* [What you will do]: In the records that follow, find the line with "This screenshot has width=1026, height=829."; from there, retype every line exactly through the line with "Click the Manage", which also belongs to the answer.

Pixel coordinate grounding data
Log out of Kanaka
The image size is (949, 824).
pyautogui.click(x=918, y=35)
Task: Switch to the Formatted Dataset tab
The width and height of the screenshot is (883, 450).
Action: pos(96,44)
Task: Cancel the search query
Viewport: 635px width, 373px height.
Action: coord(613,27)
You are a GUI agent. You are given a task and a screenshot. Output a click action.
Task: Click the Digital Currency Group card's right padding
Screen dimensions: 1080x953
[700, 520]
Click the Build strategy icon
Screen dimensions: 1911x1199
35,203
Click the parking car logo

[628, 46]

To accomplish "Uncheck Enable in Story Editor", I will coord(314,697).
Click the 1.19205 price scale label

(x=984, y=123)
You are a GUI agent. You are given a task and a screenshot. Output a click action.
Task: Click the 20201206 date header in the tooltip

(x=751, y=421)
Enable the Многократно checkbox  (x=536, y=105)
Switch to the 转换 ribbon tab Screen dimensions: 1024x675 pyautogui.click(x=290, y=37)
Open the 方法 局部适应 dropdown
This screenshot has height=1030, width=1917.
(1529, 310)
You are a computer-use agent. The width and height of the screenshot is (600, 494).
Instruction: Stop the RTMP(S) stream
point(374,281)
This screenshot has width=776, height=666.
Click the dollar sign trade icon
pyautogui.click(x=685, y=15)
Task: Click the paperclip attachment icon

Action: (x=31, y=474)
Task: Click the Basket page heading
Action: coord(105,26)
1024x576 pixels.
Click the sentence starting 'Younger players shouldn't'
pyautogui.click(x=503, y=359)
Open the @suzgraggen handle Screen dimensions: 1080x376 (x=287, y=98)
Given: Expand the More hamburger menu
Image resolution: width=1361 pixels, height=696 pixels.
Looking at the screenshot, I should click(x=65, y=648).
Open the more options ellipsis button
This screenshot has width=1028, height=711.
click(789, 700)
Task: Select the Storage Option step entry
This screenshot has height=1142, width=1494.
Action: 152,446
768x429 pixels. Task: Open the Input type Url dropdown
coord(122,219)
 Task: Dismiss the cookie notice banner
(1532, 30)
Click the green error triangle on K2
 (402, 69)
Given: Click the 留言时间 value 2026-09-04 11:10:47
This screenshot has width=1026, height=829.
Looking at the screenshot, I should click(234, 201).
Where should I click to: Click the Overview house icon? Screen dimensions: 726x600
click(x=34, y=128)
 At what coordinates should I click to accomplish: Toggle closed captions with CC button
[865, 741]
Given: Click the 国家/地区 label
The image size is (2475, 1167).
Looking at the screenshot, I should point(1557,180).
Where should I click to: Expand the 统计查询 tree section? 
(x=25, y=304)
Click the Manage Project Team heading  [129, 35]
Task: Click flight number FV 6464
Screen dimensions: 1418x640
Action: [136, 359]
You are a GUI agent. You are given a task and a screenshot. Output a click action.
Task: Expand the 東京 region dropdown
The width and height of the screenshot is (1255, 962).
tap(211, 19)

* [Exercise solution]:
This screenshot has width=1026, height=829.
Looking at the screenshot, I should click(234, 201).
Where should I click to: Click the Overview house icon? Screen dimensions: 726x600
click(x=34, y=128)
 At what coordinates should I click to accomplish: Toggle closed captions with CC button
[865, 741]
Given: Click the 国家/地区 label
The image size is (2475, 1167).
Looking at the screenshot, I should point(1557,180).
Where should I click to: Expand the 统计查询 tree section? 
(x=25, y=304)
Click the Manage Project Team heading  [129, 35]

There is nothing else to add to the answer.